Daily News wins SPJ awards

The Ball State Daily News won first place in editorial writing and general column writing in this year’s regional Mark of Excellence Awards from the Society of Professional Journalists.

The Editorial Writing award went to Rhett Umphress, Benjamin Dashley and Sarah Boswell. Benjamin Dashley won first place in General Column Writing.

Other staffers winning awards included Dylan Buell for photography and Daniel Sipocz for in-depth reporting.

Those were among nine Daily News awards in the contest, which honors the best collegiate journalism in the U.S. and this year included more than 4,000 entries in the group’s 12 regions.

SPJ announced the Region 5 winners covering Illinois, Indiana and Kentucky, on Saturday at its spring conference at the Marriott Downtown in Indianapolis.

The first-place winners advance to the national competition round, where winners will be announced in late April.

Daily News takes Ind Collegiate Press awards

The Ball State Daily News took 28 awards in the annual Indiana Collegiate Press Association contest on Saturday, including first-place honors in non-deadline news, sports and features photo, illustration and advertising.

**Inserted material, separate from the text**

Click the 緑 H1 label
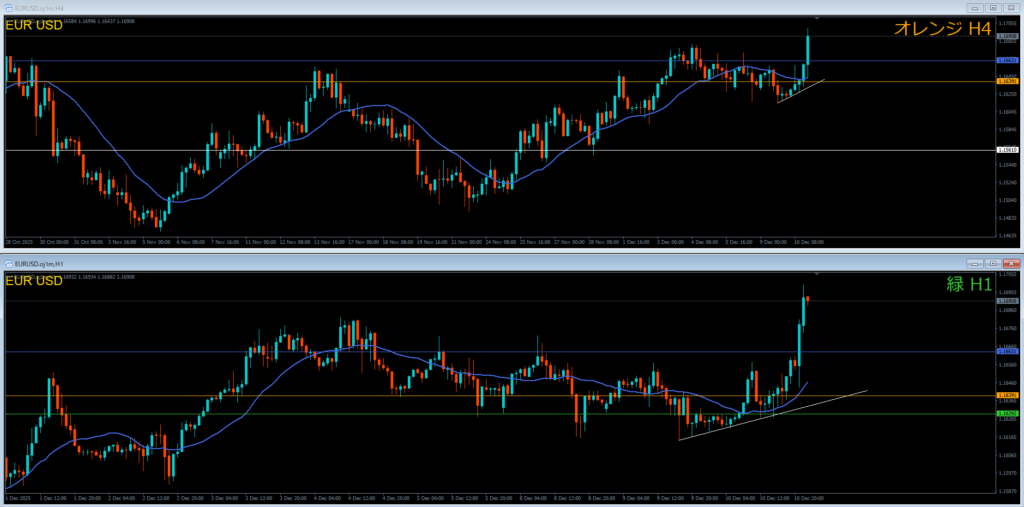coord(967,285)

Dylan Buell won both first and second place in Best Sports Photo.

“This photo really captures the tension and movement that the play had,” the judge said of Buell’s first-place picture. “The defender feels like he is going to keep moving and fall out of the photo.”

Bobby Ellis won first place in Best Feature Photo for “Reaching Greater Heights,” of which the judge said: “The cool angle of this photo reflects how exciting a rock climbing competition can be.”

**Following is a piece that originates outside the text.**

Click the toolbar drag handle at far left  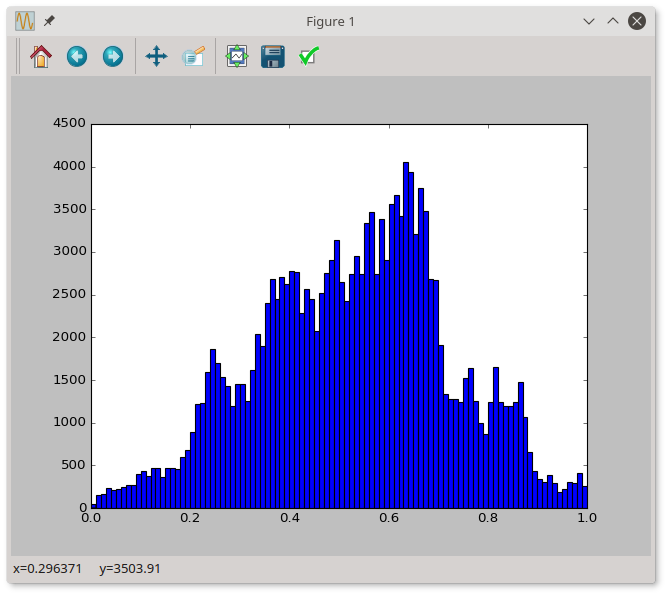[x=18, y=56]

Tiffany Ruesser took first place in Best Illustration for her “Super Cardinal,” a Page 1 illustration playing off the “Superman” theme for this year’s Homecoming football game.

“Possibly the best single page in the entire competition,” the judge wrote “Love this illustration, and spoofing the Daily Planet took this page to the next level. Clean, sophisticated and just awesome.”

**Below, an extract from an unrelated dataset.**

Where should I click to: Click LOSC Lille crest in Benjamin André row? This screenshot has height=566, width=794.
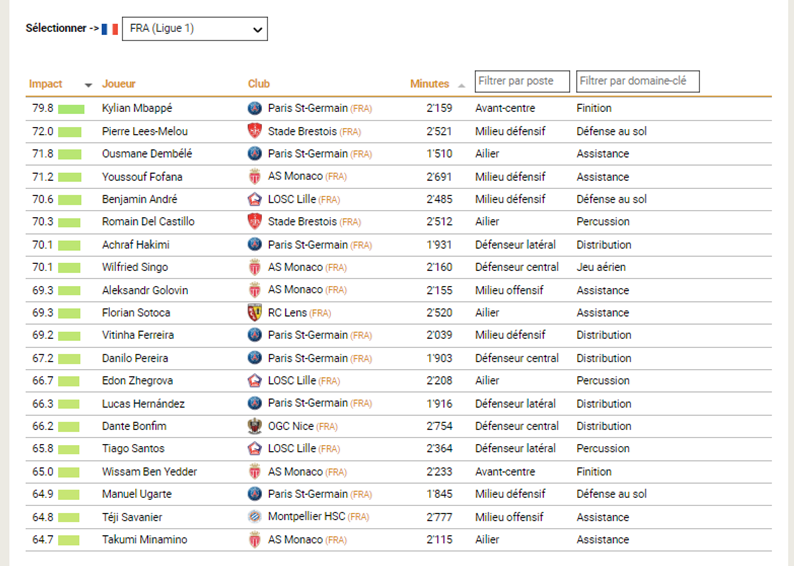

A records-based reporting project by Editor-in-Chief Sarah Boswell won first place in the Best Non-Deadline News Reporting category.

“Strong use of public records law to show how BSU police deal with complaints about campus police officers,” the judge wrote.

A dozen other Daily News editorial entries won awards in the Newspaper Division I category for dailies printing three or more times per week.

In the Advertising division, Madison Stevens of the Daily News won three first-place awards for Most Creative Use of Ad Copy, Best Ad layout and Best Use of Photography or Graphic Art.

Fellow designer Elizabeth Wojdyla took a first-place award for Best Electronic Ad – Display, and nine other Daily News entries also won awards in the Advertising category.

Wednesday, April 11, 2012

Crocker Stephenson visits Daily News

Crocker Stephenson of the Milwaukee Journal Sentinel, winner of the Eugene S. Pulliam National Journalism Writing Award at Ball State University, talks with student editors today at the Daily News.

"I write long features, but I love covering breaking news - it's such an adrenaline rush," he said.


Milwaukee Journal Sentinel reporter wins Pulliam writing award

Crocker Stephenson, a reporter for Milwaukee Journal Sentinel, has won the 2012 Eugene S. Pulliam National Journalism Writing Award presented annually by Ball State University's Department of Journalism.

Stephenson is being honored for his Oct. 2 article "83 Minutes of Life Delivers Lifetime of Memories, Grieving for Couple." The reporter will be recognized April 11 at the department's annual luncheon with a plaque and the $1,500 prize, presented on behalf of the Pulliam family, sponsors of the annual writing award.

The award winner also will give his presentation "Finding Story: A Narrative Nonfiction Writer's Journey" as part of the journalism department's professional-in-residence series. The event, which is free and open to the public, begins at 7:30 p.m. April 11 in Cardinal Hall in the L.A. Pittenger Student Center.

The annual national writing competition, which dates back to 1960, has a distinguished history and legacy. Three past winners have later won Pulitzer Prizes.

Stephenson's award-winning article, part of a yearlong series on Milwaukee's infant mortality crisis, used in-depth reporting and a classic narrative structure to explore the impact one short life had on many people.

Stephenson has been a reporter at the Milwaukee Sentinel (later Milwaukee Journal Sentinel) for 25 years. In recent years, he has written on social issues that impact the lives of children, including child welfare, child abuse and infant mortality.